### About this task
Copy out all the entries below, word for word.

++++ Study material

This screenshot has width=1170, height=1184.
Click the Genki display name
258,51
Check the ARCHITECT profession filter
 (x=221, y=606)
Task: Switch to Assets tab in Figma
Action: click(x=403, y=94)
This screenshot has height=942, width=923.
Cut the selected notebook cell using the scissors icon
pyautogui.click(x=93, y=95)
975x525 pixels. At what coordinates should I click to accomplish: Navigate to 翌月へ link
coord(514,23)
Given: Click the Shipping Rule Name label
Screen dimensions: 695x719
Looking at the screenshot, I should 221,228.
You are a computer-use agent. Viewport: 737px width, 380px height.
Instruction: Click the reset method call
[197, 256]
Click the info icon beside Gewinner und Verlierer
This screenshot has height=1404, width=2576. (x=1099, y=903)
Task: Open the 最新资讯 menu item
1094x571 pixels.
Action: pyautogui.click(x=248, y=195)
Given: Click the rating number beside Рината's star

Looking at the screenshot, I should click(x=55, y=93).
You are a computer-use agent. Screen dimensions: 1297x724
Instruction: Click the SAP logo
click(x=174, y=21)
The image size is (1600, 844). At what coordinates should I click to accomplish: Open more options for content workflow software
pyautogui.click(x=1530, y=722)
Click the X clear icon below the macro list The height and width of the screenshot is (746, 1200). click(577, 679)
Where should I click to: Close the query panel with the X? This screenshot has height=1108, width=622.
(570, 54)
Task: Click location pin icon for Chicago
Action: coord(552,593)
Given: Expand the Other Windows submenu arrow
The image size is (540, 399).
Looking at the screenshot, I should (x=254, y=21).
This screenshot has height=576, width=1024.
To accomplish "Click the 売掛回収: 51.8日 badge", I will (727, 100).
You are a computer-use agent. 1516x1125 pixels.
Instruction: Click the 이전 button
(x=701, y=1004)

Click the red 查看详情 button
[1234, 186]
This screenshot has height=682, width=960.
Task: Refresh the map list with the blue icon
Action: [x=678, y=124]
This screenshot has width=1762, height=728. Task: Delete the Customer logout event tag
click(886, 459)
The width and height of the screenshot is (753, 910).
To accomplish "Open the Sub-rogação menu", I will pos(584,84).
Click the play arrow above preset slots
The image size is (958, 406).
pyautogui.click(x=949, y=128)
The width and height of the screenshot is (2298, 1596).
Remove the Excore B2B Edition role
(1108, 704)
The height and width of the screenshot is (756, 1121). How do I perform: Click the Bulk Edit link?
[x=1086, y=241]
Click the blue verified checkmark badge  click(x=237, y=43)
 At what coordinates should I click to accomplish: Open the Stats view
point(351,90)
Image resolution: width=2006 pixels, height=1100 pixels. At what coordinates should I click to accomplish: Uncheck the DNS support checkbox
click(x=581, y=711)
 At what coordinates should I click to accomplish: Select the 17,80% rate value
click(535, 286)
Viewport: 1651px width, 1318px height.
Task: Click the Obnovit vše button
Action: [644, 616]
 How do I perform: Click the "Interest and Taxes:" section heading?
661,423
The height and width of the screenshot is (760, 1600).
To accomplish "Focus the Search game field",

++++++++

### Answer below
This screenshot has width=1170, height=1184.
Click the Genki display name
258,51
Check the ARCHITECT profession filter
 (x=221, y=606)
Task: Switch to Assets tab in Figma
Action: click(x=403, y=94)
This screenshot has height=942, width=923.
Cut the selected notebook cell using the scissors icon
pyautogui.click(x=93, y=95)
975x525 pixels. At what coordinates should I click to accomplish: Navigate to 翌月へ link
coord(514,23)
Given: Click the Shipping Rule Name label
Screen dimensions: 695x719
Looking at the screenshot, I should 221,228.
You are a computer-use agent. Viewport: 737px width, 380px height.
Instruction: Click the reset method call
[197, 256]
Click the info icon beside Gewinner und Verlierer
This screenshot has height=1404, width=2576. (x=1099, y=903)
Task: Open the 最新资讯 menu item
1094x571 pixels.
Action: pyautogui.click(x=248, y=195)
Given: Click the rating number beside Рината's star

Looking at the screenshot, I should click(x=55, y=93).
You are a computer-use agent. Screen dimensions: 1297x724
Instruction: Click the SAP logo
click(x=174, y=21)
The image size is (1600, 844). At what coordinates should I click to accomplish: Open more options for content workflow software
pyautogui.click(x=1530, y=722)
Click the X clear icon below the macro list The height and width of the screenshot is (746, 1200). click(577, 679)
Where should I click to: Close the query panel with the X? This screenshot has height=1108, width=622.
(570, 54)
Task: Click location pin icon for Chicago
Action: coord(552,593)
Given: Expand the Other Windows submenu arrow
The image size is (540, 399).
Looking at the screenshot, I should (x=254, y=21).
This screenshot has height=576, width=1024.
To accomplish "Click the 売掛回収: 51.8日 badge", I will (727, 100).
You are a computer-use agent. 1516x1125 pixels.
Instruction: Click the 이전 button
(x=701, y=1004)

Click the red 查看详情 button
[1234, 186]
This screenshot has height=682, width=960.
Task: Refresh the map list with the blue icon
Action: [x=678, y=124]
This screenshot has width=1762, height=728. Task: Delete the Customer logout event tag
click(886, 459)
The width and height of the screenshot is (753, 910).
To accomplish "Open the Sub-rogação menu", I will pos(584,84).
Click the play arrow above preset slots
The image size is (958, 406).
pyautogui.click(x=949, y=128)
The width and height of the screenshot is (2298, 1596).
Remove the Excore B2B Edition role
(1108, 704)
The height and width of the screenshot is (756, 1121). How do I perform: Click the Bulk Edit link?
[x=1086, y=241]
Click the blue verified checkmark badge  click(x=237, y=43)
 At what coordinates should I click to accomplish: Open the Stats view
point(351,90)
Image resolution: width=2006 pixels, height=1100 pixels. At what coordinates should I click to accomplish: Uncheck the DNS support checkbox
click(x=581, y=711)
 At what coordinates should I click to accomplish: Select the 17,80% rate value
click(535, 286)
Viewport: 1651px width, 1318px height.
Task: Click the Obnovit vše button
Action: [644, 616]
 How do I perform: Click the "Interest and Taxes:" section heading?
661,423
The height and width of the screenshot is (760, 1600).
To accomplish "Focus the Search game field",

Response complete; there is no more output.